Pixel coordinate grounding data
[Start of section]
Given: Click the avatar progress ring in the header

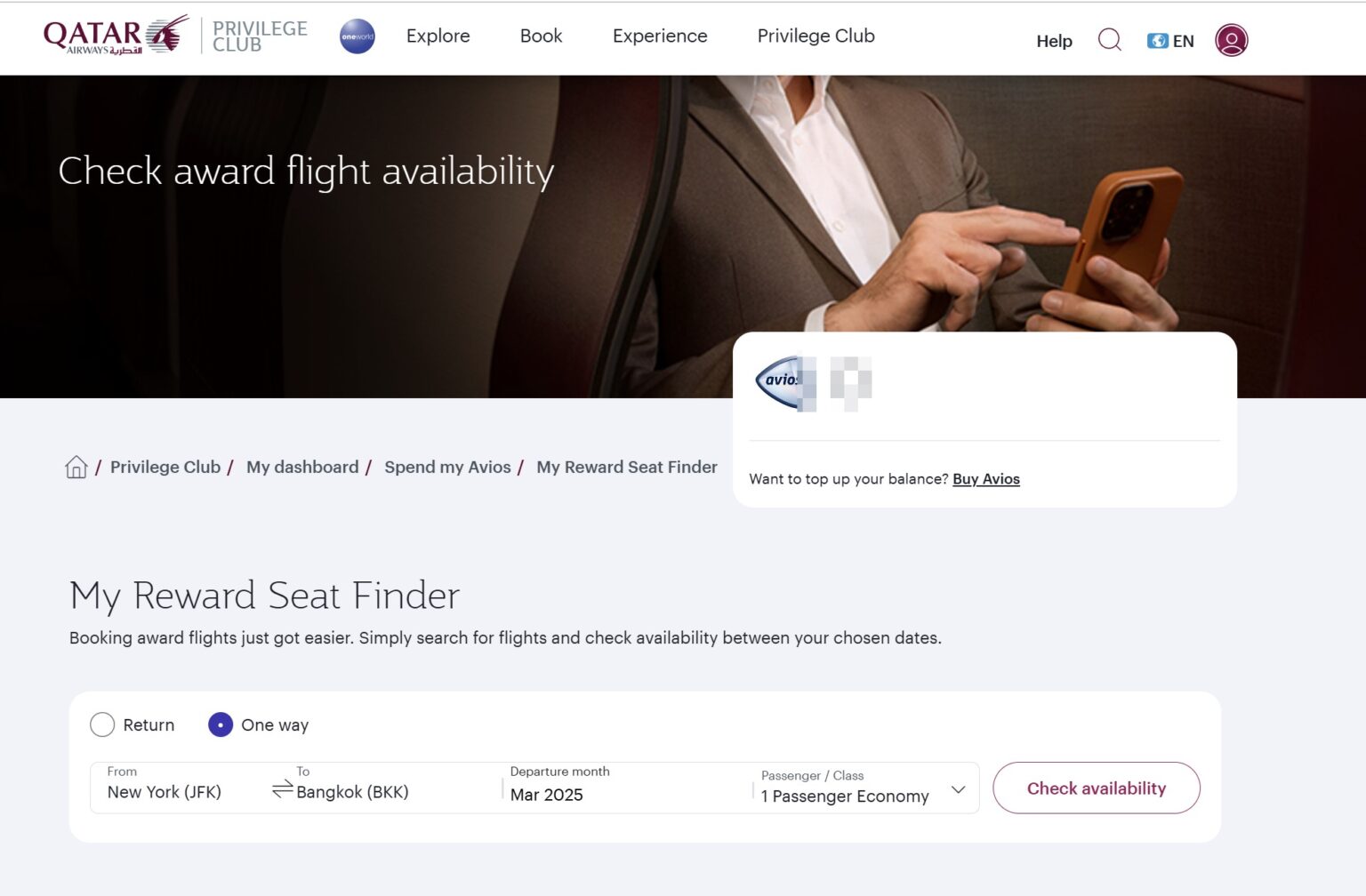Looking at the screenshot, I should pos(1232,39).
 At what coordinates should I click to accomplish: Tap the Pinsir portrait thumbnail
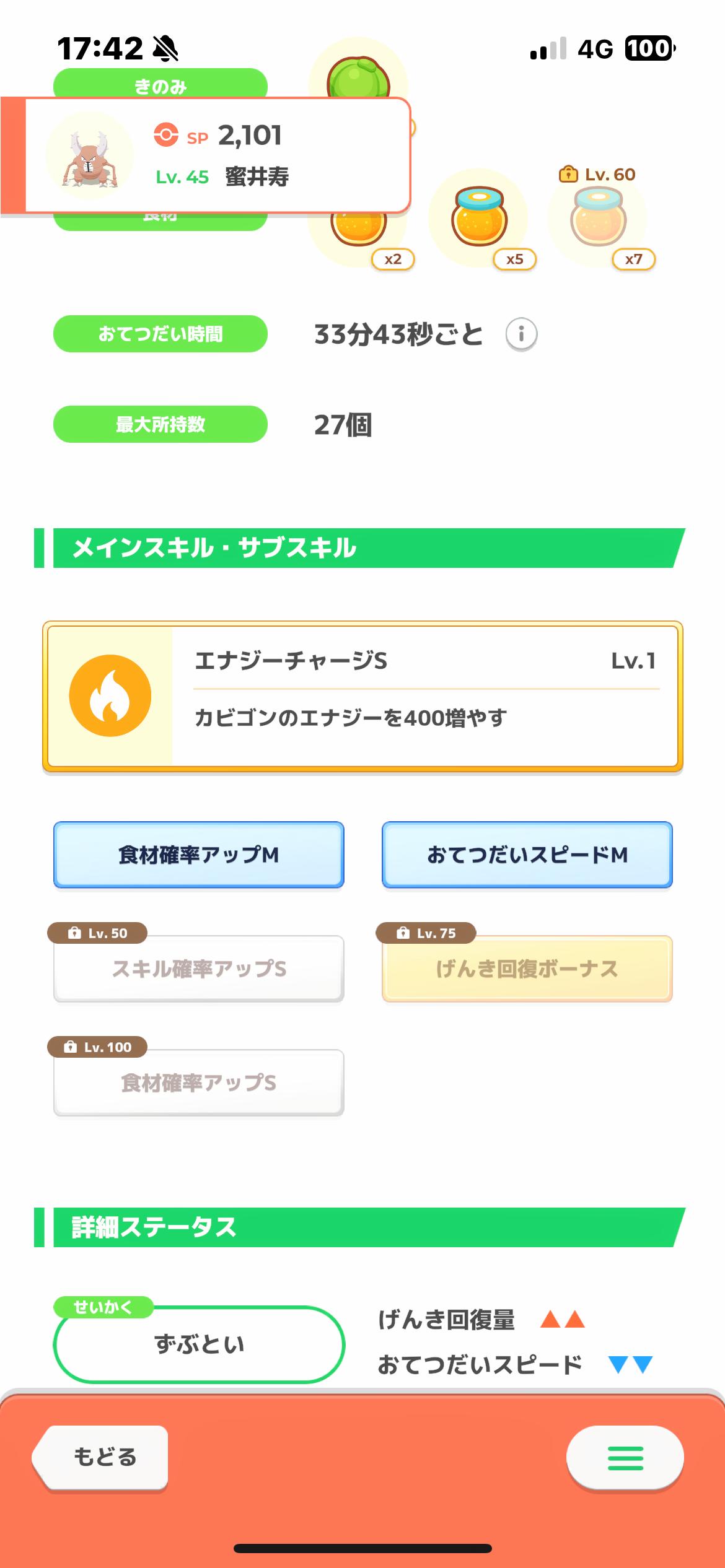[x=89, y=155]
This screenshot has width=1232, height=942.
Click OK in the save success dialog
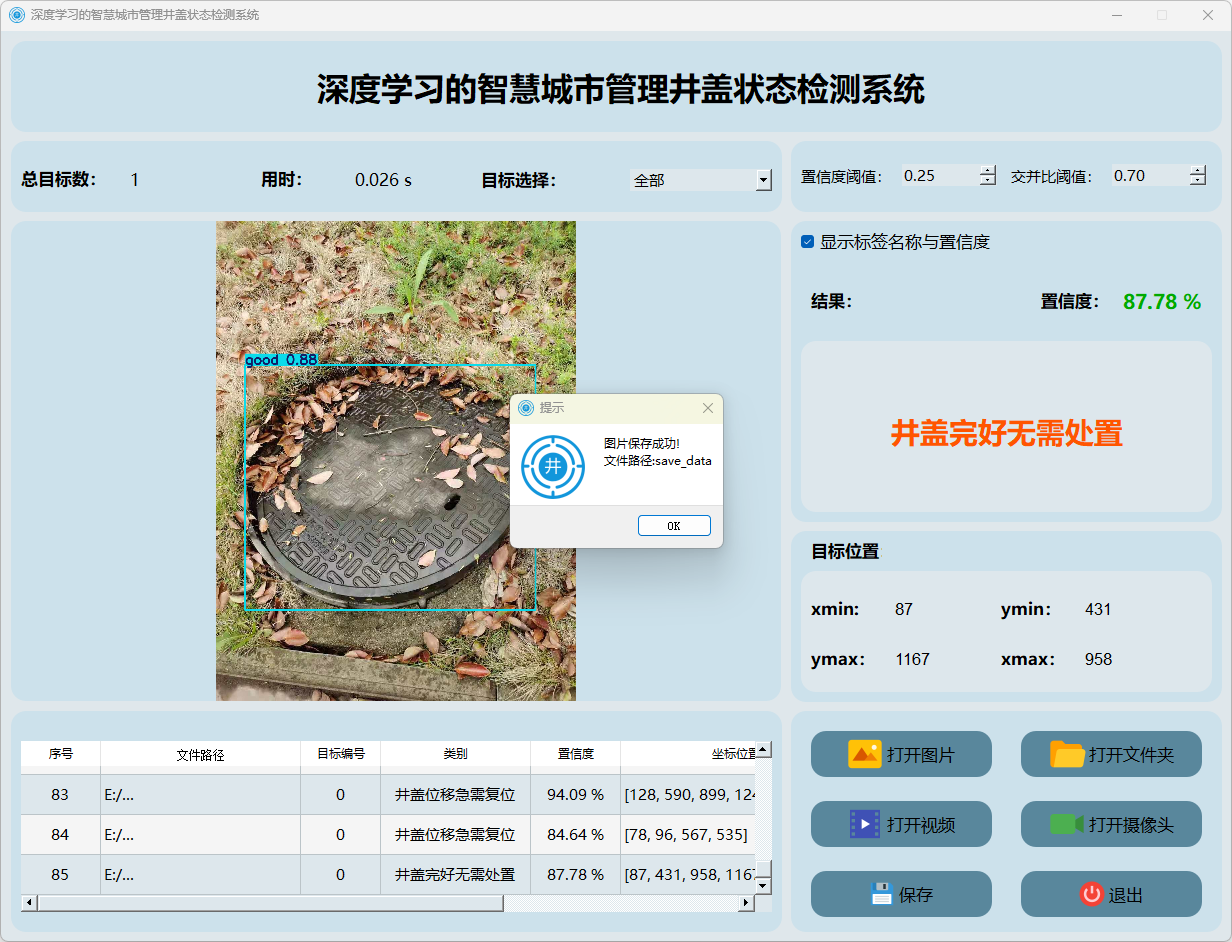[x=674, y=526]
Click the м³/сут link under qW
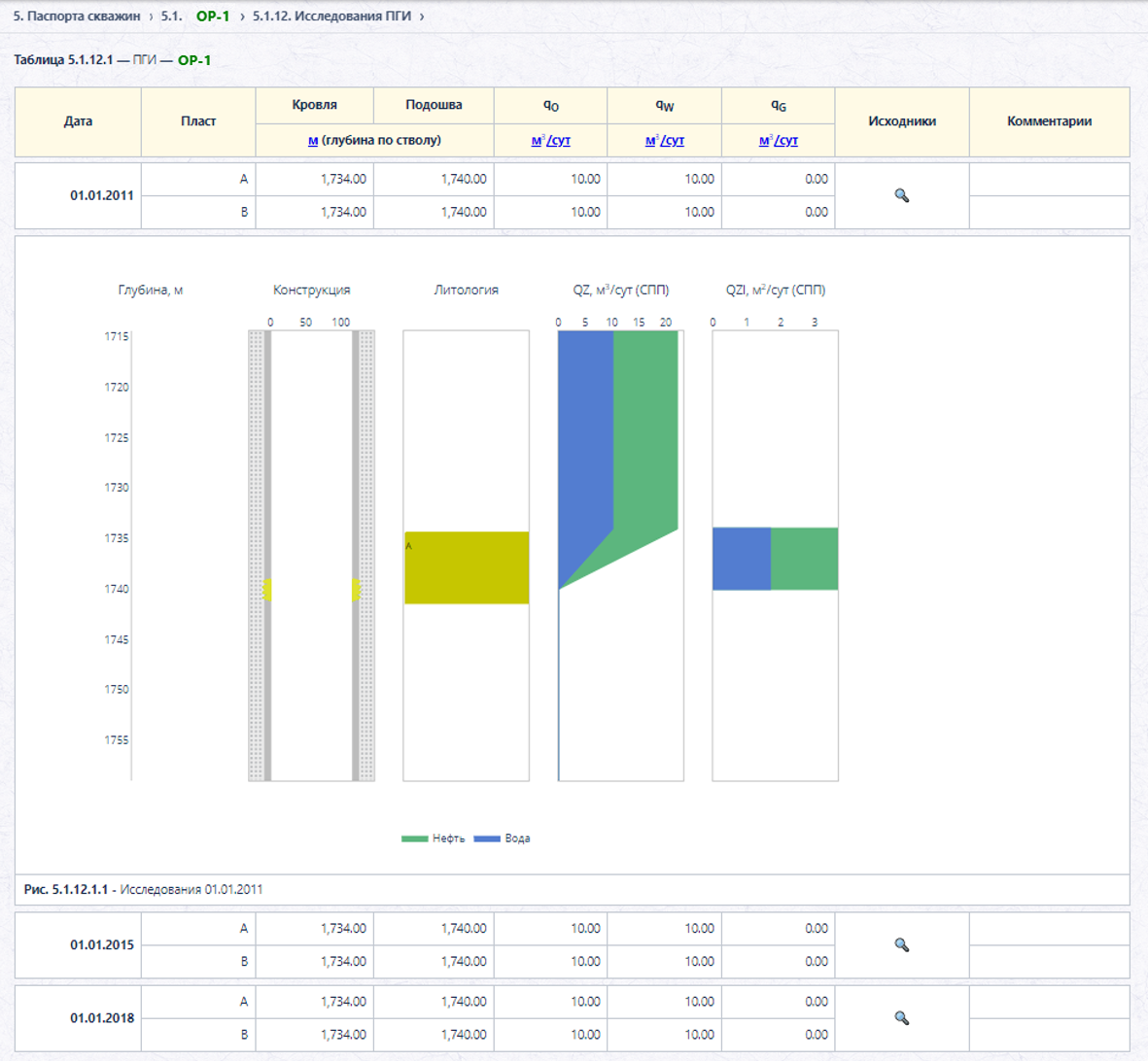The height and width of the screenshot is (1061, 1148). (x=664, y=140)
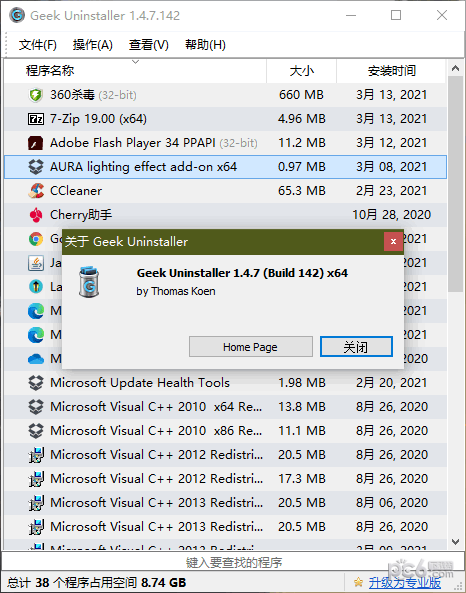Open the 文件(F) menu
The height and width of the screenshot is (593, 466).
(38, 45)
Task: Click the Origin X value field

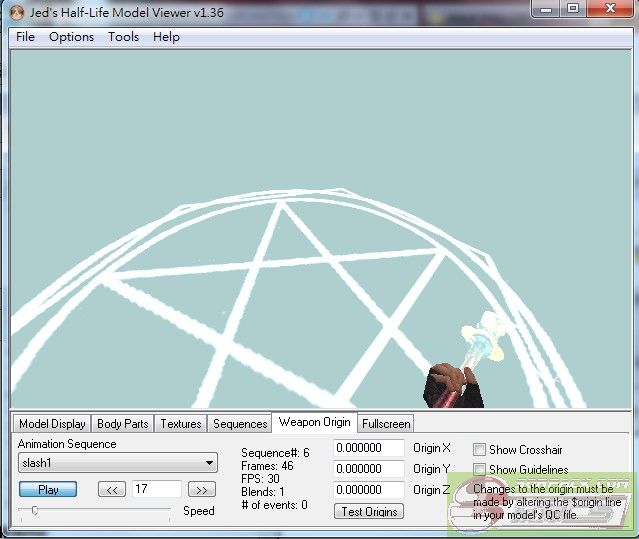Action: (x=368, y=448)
[End of section]
A faithful copy of all the lines above is needed, with the pictures omitted.

> **Expected output**
Given: Click the avatar progress ring in the header

Looking at the screenshot, I should pos(1232,39).
 At what coordinates should I click to accomplish: Tap the Pinsir portrait thumbnail
[x=89, y=155]
This screenshot has width=1232, height=942.
Click OK in the save success dialog
[x=674, y=526]
Click the м³/сут link under qW
The height and width of the screenshot is (1061, 1148). (x=664, y=140)
Open the 文件(F) menu
The height and width of the screenshot is (593, 466).
(38, 45)
Task: Click the Origin X value field

Action: (x=368, y=448)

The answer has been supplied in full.